Treats are piled high when it comes to traditional Korean celebrations, and these towers of treats are called GOIM (고임)– the literal meaning being, “high mounds on plates”.
The height of the food symbolizes long life, past and future good fortunes and experiences, and of course it just looks cooler. It’s also very important that the treats are of either rare ingredients or simple but hand-made with extreme manual attention. They vary from dried fruits, sweet jellies, and cookies– all decadent and chosen with care. In archaic records it’s shown the heights of the goim varied with the position of the person being celebrated.

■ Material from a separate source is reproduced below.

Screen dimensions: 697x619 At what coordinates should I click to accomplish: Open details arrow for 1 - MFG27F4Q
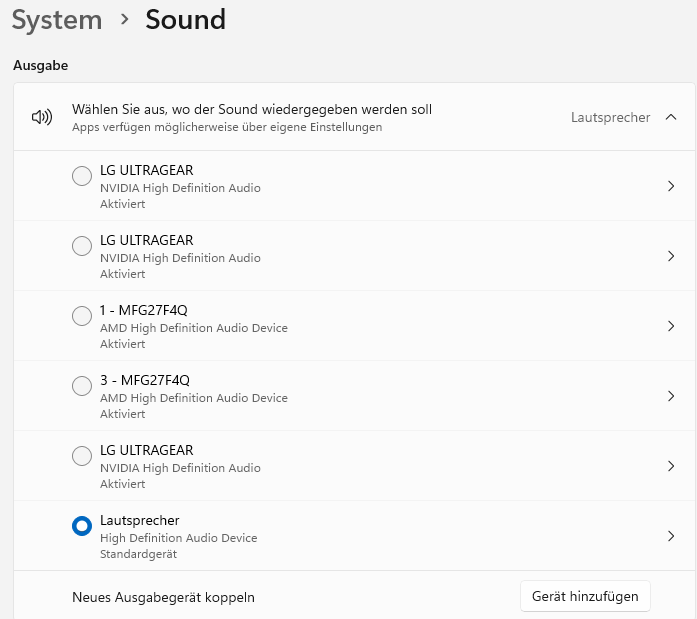(x=671, y=326)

Goim for elder parties stand for their various accomplishments in life, and it’s also stated that the higher the goim, the greater the love of the children towards their elderly parents.
Baby goim are an homage to their bright and plentiful future, high as their hopes and dreams. In both cases, either young or old, they stand for the sign of luxury, decadence, opulence, and also happy festivities– and were used for all special celebrations in the different stages life– by using rare or extremely beneficial ingredients like jujubes, and even simple items chosen and cut and towered with care, like apples and pears, and individually hand-made Korean candies and treats. The point is to have ‘plenty’- so that they may be shared with all the guests and the entire neighborhood (or even the village).
Goims have evolved a lot over the years, as Korean mothers grow more modern and stylish, and as our culture evolves with Western influences while we still strive to adhere to our own. Modern moms are making their own DIY towers with beans, candy, and treats, with glue-gun on foam– we have seen chocolate candies, cookies, and even macarons!